One of the few clinical perfusionists

Najib started working in hospitals, doing research in laboratories about genetics and blood diseases. One day he visited the cardiac department in his hospital and there he stumbled upon clinical perfusionists who held big heart and lung machines.

At the time, he wondered what they were doing and asked about their uncommon specialty. «I was told that if I wanted to do the same, I would have to study blood circulation and that is exactly what I was doing, so I decided to opt for that branch and follow through even further», he said.

And so it was. Najib started an internship at one of the hospitals that offered the same specialty and by mere chance that hospital was the same where his niece underwent surgery years before. In the meantime, he pursued his studies in the same field at the University of Leiden.

«After completing my studies, I started working at the same hospital where I was interning.
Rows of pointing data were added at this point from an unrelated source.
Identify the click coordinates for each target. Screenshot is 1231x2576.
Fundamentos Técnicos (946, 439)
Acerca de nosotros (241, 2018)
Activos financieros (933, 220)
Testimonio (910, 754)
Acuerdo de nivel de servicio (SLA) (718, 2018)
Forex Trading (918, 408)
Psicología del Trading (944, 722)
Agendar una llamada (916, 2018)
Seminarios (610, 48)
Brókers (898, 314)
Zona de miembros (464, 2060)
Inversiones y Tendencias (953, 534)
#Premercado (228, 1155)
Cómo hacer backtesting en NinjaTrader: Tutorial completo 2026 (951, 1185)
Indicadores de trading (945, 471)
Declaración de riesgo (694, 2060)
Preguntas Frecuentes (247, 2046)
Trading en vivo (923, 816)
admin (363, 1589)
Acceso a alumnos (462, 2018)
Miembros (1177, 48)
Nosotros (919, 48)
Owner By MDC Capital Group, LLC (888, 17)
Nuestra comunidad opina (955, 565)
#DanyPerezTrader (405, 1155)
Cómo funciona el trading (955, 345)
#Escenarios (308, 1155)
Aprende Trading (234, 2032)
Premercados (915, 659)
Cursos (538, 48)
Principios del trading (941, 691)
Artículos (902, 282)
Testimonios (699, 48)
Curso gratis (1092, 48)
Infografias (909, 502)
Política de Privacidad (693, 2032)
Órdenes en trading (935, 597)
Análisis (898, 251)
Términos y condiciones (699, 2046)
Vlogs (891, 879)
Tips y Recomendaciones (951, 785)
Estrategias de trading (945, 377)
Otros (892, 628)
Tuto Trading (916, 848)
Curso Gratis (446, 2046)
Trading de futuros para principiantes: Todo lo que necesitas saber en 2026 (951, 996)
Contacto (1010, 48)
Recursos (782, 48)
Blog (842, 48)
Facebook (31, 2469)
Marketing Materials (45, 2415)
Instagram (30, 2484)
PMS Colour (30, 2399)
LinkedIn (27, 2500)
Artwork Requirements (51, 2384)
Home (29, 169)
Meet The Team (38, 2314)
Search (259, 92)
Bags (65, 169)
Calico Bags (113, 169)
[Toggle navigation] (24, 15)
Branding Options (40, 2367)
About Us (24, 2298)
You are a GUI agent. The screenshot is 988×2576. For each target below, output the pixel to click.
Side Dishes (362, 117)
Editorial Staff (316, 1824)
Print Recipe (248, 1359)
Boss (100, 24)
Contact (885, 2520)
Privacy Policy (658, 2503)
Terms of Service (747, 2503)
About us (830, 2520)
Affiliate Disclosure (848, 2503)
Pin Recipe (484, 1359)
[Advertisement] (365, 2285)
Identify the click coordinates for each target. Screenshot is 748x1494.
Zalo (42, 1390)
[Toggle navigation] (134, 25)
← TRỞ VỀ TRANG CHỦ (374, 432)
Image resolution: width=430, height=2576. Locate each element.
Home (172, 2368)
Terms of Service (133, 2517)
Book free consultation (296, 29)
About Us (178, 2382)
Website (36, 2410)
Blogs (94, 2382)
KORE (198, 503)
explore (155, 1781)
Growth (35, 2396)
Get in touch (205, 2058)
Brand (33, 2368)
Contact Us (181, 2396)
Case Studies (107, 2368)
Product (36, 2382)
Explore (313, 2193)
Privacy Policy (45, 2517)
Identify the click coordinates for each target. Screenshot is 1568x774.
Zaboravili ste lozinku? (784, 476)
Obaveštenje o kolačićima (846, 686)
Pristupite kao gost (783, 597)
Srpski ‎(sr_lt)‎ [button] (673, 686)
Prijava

I worked there for five years and one of the last surgeries I did in that hospital was that of my niece Manal».

Najib Ben Ayad

Years later, Najib was approached by a company that operates cardiac surgeries and was asked to collaborate with them. «I was the youngest clinical perfusionist in the country. I partnered with them and now I work with them and we do 3,000 heart surgeries a year in three of the country’s biggest hospitals», he proudly said.

When he finished his specialty at the university, he was also asked to stay in as a teacher. Now, Najib is one of the few hundred clinical perfusionists in the Netherlands who operate heart and lung machines during cardiac surgeries.

«In cardiac surgery, we have three specialists, the surgeon, the anesthesiologist, the one who puts the patient asleep and then you have me. My specialty is related to blood circulation», he explained.

Najib is also one of the two Moroccans in the Netherlands with the same specialty and the only Dutch-Moroccan clinical perfusionist who works in three different cardiac surgery hospitals in the Netherlands and abroad.